Pourtant, deux jours plus tôt, quand il a voulu s’en servir lors du défilé girondin du 1er mai, les policiers lui sont littéralement tombés dessus. L’appareil a été éventré et saisi ; Steven, interpellé. « C’est vrai qu’il ressemble à une bombe… vu qu’il est fabriqué avec les leurs », reconnaît le photographe. Plus précisément, l’engin est entièrement composé de grenades policières. Seule la lentille, en plastique, déroge au défi de son créateur. « L’obturateur est issu de la cuillère d’une grenade GLI-F4, l’objectif est un palet de grenade lacrymogène », jargonne Steven, devenu malgré lui spécialiste de l’armement policier français. « La chambre photographique et les deux leviers d’entraînement de la pellicule viennent de grenades lacrymogènes et de leurs propulseurs DPR, qui se placent normalement dans les lance-grenades Cougar. »

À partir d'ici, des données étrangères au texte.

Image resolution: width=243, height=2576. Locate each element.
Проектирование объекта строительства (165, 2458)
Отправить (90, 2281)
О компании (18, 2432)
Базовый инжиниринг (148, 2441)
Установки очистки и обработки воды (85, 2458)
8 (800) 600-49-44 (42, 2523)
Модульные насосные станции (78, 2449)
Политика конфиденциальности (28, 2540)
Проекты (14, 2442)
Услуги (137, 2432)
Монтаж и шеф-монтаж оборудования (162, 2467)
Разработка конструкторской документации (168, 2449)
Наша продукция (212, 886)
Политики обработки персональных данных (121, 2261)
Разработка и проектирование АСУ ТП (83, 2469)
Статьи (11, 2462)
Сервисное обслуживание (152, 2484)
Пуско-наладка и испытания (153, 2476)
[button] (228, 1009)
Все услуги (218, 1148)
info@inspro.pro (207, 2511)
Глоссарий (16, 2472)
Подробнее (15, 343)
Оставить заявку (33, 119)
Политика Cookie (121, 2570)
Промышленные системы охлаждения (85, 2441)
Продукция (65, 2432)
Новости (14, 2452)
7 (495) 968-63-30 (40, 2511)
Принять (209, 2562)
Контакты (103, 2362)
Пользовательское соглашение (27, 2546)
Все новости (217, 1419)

La création reste expérimentale, sans parler des traces que les coups de matraque ont laissé sur l’appareil : les fuites de lumières sont nombreuses, l’utilisation de la pellicule est anarchique et le déclencheur n’est pas très fiable. Logiquement, les photos retranscrivent ce côté brut. Elles présentent notamment un vignettage très important – les coins sont assombris, en d’autres termes. Steven voit dans cet effet artistique une continuité de l’ambiance manif : « C’est similaire à ce qui arrive en plissant les yeux dans un nuage de fumée. » Malgré son existence chaotique, et plus de quatre ans après sa naissance, l’appareil photo fonctionne toujours, désormais protégé des errements policiers par un boîtier en carton siglé « PRESS ».

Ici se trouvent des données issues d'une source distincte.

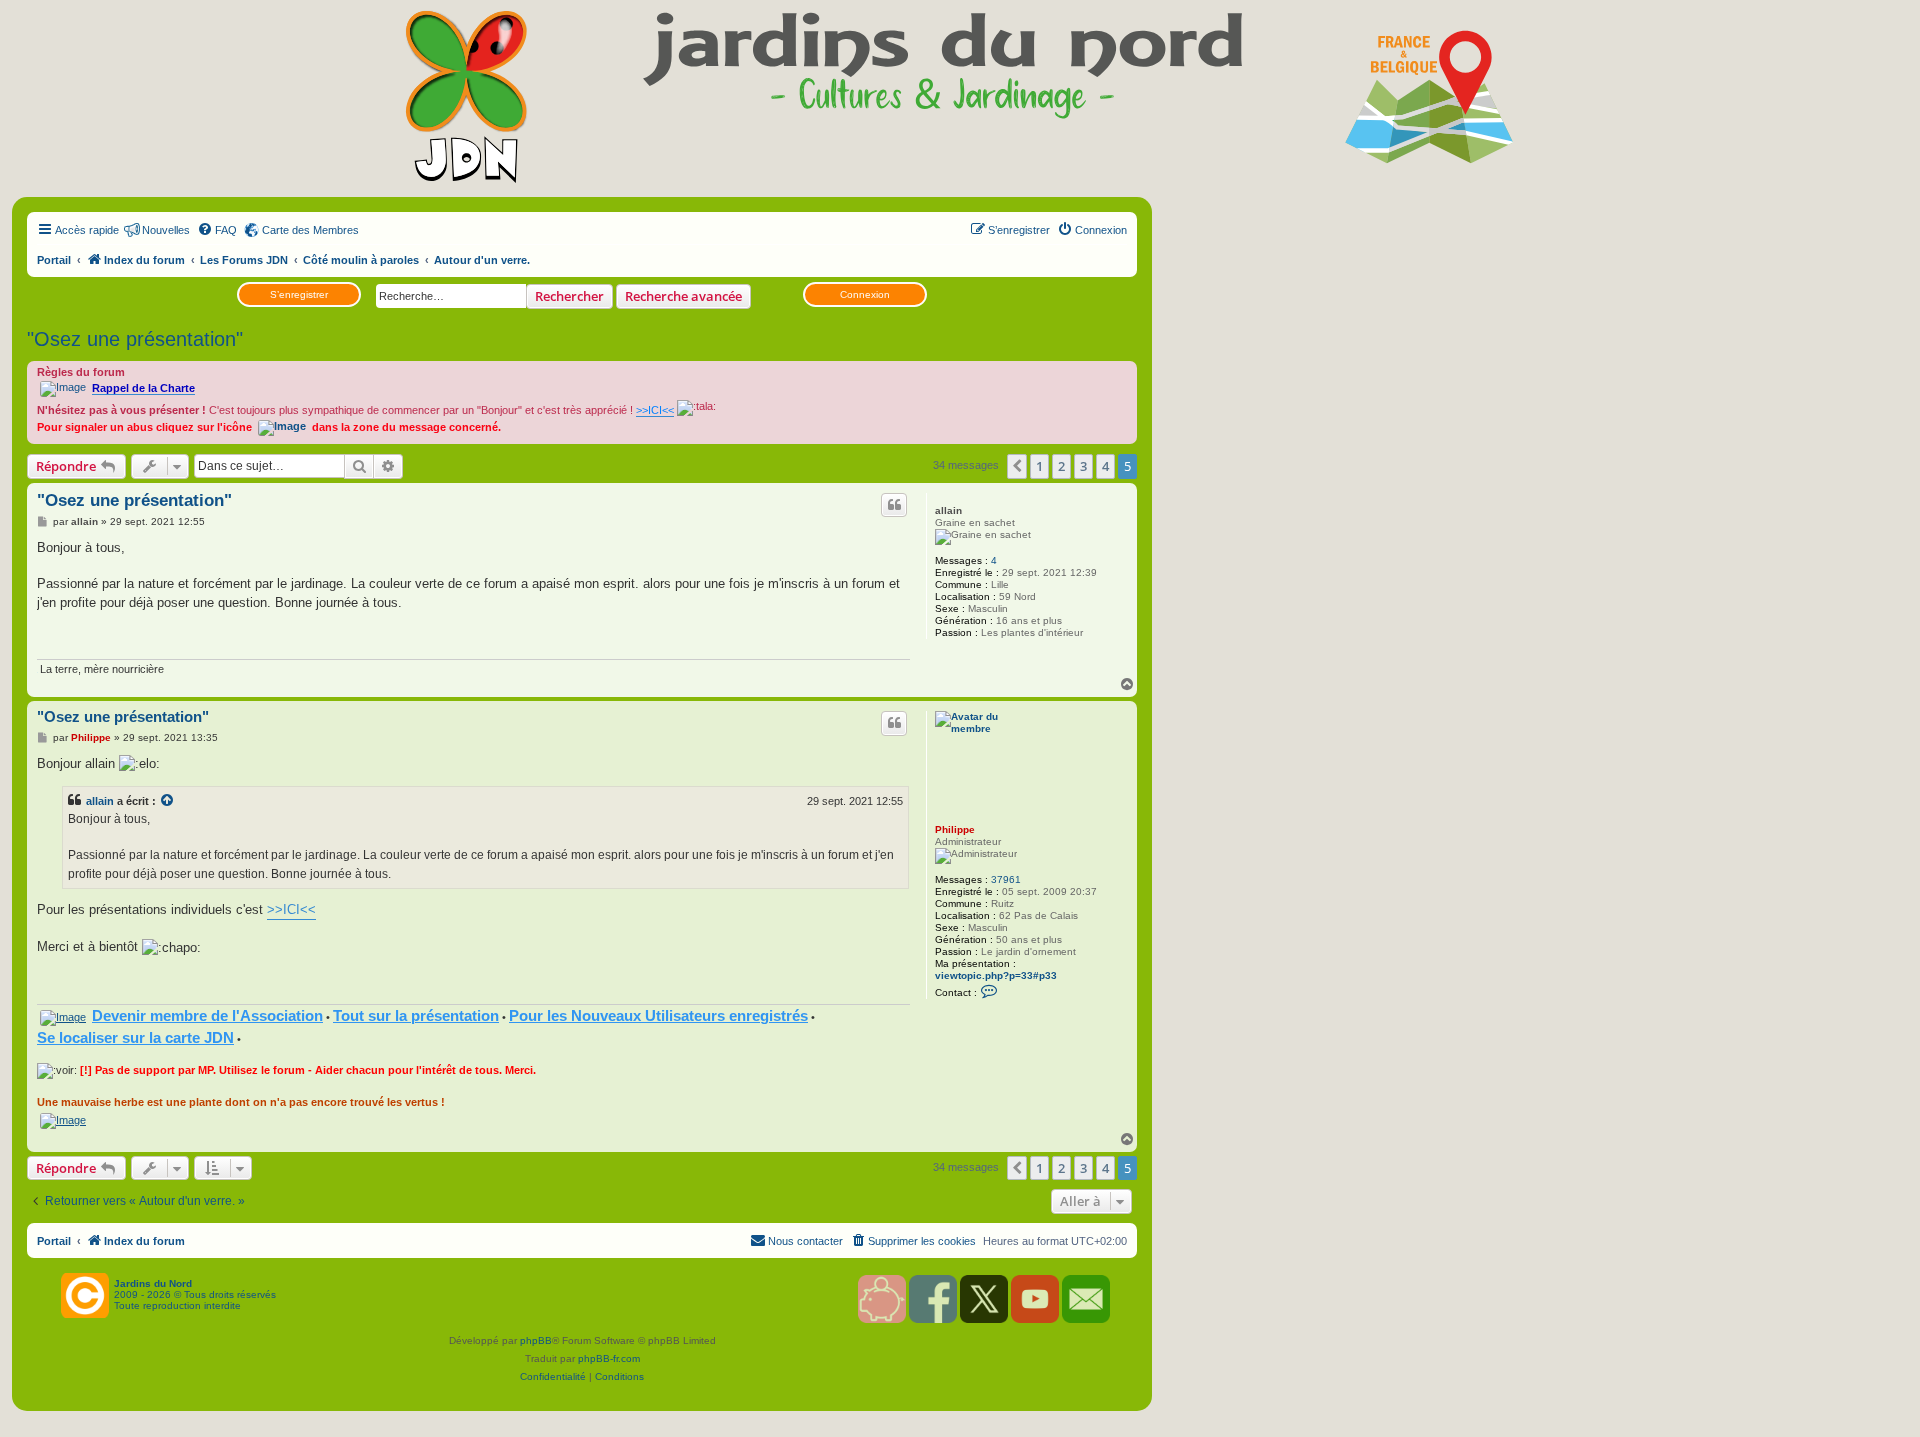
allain (948, 510)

Il y a cinq ans, le mouvement social des Gilets jaunes débutait en France. Autour des ronds-points du pays, se regroupent des citoyen·nes mécontent·es de la hausse des prix et en lutte contre les inégalités du système capitaliste. « Malgré la mauvaise réputation dressée par certains médias, j’avais jamais ressenti autant d’humanité et d’espoir pour un futur plus juste », estime aujourd’hui Steven.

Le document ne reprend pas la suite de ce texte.